■ **REQUIRED WORK**:
Copy the lines below verbatim. Begin with the first and end with the line containing "The image size is (216, 202).".

■ **PROVIDED ENTRIES**:
■ ■ ■ ■
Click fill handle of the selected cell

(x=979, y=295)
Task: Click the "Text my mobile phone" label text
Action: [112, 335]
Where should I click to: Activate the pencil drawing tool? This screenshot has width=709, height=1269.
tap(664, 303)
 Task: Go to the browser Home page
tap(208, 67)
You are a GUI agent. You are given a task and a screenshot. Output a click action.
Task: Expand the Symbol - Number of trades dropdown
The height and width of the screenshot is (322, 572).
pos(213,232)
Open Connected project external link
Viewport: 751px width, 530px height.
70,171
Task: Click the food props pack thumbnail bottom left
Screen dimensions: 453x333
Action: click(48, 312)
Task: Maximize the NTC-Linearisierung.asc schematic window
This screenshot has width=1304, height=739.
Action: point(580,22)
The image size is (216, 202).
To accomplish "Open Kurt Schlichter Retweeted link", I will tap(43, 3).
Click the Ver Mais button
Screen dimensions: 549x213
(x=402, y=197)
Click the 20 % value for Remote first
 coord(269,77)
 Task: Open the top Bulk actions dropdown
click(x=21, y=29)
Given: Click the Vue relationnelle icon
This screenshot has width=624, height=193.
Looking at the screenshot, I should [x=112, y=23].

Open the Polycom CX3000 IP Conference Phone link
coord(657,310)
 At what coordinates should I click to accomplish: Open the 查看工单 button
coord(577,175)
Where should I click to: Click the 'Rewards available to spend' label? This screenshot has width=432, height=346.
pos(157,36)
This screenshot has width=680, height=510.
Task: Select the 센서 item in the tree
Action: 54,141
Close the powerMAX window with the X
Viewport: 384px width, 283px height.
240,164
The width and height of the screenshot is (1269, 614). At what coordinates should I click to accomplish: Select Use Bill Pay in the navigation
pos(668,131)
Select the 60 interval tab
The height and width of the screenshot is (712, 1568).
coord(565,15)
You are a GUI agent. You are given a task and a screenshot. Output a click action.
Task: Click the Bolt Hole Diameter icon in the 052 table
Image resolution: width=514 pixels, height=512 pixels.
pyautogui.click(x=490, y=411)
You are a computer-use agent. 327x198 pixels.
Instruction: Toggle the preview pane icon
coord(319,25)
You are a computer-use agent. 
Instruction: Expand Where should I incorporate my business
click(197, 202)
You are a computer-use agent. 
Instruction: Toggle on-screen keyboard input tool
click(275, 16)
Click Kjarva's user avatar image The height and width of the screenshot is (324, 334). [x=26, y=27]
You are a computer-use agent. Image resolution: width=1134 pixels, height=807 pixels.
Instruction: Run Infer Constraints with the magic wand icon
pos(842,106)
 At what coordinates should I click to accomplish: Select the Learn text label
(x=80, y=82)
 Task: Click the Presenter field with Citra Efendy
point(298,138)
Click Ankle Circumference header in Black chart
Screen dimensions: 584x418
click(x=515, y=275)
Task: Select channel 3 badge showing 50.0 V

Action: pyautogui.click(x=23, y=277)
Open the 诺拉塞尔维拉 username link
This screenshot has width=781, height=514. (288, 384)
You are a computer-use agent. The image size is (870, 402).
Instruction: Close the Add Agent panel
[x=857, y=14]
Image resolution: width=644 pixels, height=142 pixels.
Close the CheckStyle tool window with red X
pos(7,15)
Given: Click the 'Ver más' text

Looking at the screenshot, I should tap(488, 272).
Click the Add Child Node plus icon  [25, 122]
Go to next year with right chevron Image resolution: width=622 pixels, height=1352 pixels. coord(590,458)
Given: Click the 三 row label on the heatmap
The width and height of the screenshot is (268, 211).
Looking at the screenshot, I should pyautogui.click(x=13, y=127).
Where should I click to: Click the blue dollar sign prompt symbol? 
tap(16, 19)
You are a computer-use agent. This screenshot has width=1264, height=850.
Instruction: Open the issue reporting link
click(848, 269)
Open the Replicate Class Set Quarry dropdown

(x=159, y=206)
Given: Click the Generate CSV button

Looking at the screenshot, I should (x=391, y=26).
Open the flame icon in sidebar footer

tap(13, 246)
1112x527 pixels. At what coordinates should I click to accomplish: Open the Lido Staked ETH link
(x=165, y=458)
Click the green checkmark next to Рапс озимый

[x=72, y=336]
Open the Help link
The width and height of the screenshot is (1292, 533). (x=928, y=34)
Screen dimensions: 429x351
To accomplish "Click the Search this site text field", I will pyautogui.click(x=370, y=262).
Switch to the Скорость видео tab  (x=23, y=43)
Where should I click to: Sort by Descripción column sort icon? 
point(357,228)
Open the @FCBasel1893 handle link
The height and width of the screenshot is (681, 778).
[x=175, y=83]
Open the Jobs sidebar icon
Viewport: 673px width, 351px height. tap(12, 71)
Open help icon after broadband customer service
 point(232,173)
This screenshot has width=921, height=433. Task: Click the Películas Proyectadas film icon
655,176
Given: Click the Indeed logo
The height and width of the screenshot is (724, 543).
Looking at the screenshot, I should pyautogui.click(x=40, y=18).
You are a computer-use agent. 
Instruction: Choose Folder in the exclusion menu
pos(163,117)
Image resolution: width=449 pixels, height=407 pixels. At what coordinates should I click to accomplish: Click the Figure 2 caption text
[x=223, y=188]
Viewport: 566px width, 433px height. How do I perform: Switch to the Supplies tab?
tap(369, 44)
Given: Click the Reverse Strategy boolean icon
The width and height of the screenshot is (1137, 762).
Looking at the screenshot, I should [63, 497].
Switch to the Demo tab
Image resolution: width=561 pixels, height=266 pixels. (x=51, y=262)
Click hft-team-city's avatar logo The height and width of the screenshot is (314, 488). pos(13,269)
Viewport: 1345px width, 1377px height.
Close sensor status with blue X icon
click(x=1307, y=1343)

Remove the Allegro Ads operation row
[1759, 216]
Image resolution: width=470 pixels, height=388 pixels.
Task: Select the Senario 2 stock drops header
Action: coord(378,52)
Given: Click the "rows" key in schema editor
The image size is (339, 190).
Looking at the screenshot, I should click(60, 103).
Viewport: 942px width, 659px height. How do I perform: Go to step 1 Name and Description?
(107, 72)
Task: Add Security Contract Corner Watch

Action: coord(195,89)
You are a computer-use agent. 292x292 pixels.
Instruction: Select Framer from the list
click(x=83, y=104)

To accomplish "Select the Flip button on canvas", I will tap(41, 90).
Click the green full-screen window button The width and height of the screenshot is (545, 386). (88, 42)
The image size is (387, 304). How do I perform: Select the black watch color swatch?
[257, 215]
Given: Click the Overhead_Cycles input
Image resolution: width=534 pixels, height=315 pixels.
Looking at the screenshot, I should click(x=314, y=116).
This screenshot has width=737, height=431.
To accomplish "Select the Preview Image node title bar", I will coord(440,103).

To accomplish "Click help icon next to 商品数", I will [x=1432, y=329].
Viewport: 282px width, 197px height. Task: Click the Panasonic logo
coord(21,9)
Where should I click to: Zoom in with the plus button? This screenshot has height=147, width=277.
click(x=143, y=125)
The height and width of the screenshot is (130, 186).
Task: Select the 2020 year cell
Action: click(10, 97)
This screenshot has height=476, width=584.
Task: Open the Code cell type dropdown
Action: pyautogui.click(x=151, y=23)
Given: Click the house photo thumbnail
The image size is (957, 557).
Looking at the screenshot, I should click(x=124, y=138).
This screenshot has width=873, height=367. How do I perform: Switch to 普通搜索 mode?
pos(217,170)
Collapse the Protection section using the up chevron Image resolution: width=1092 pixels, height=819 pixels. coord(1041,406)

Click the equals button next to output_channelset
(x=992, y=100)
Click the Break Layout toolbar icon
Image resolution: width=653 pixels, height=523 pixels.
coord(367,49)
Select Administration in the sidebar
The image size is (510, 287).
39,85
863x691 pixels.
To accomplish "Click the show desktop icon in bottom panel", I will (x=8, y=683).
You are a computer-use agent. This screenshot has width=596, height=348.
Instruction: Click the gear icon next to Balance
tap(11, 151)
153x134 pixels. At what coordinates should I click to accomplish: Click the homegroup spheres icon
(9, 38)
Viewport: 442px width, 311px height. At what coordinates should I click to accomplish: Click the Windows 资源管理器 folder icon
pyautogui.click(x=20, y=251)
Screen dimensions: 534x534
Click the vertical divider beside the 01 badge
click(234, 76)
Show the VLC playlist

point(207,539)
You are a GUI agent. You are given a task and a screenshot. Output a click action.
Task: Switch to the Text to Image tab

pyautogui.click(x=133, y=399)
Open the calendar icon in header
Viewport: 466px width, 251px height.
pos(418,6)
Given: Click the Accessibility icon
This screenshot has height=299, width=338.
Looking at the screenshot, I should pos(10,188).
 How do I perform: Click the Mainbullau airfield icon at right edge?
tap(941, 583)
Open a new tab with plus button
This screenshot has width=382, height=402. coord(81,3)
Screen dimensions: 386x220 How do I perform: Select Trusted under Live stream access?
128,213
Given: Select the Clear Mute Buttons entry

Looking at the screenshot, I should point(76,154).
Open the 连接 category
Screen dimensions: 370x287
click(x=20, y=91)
■ ■ ■ ■
■ **THE ANSWER**:
Click fill handle of the selected cell

(x=979, y=295)
Task: Click the "Text my mobile phone" label text
Action: [112, 335]
Where should I click to: Activate the pencil drawing tool? This screenshot has width=709, height=1269.
tap(664, 303)
 Task: Go to the browser Home page
tap(208, 67)
You are a GUI agent. You are given a task and a screenshot. Output a click action.
Task: Expand the Symbol - Number of trades dropdown
The height and width of the screenshot is (322, 572).
pos(213,232)
Open Connected project external link
Viewport: 751px width, 530px height.
70,171
Task: Click the food props pack thumbnail bottom left
Screen dimensions: 453x333
Action: click(48, 312)
Task: Maximize the NTC-Linearisierung.asc schematic window
This screenshot has width=1304, height=739.
Action: point(580,22)
The image size is (216, 202).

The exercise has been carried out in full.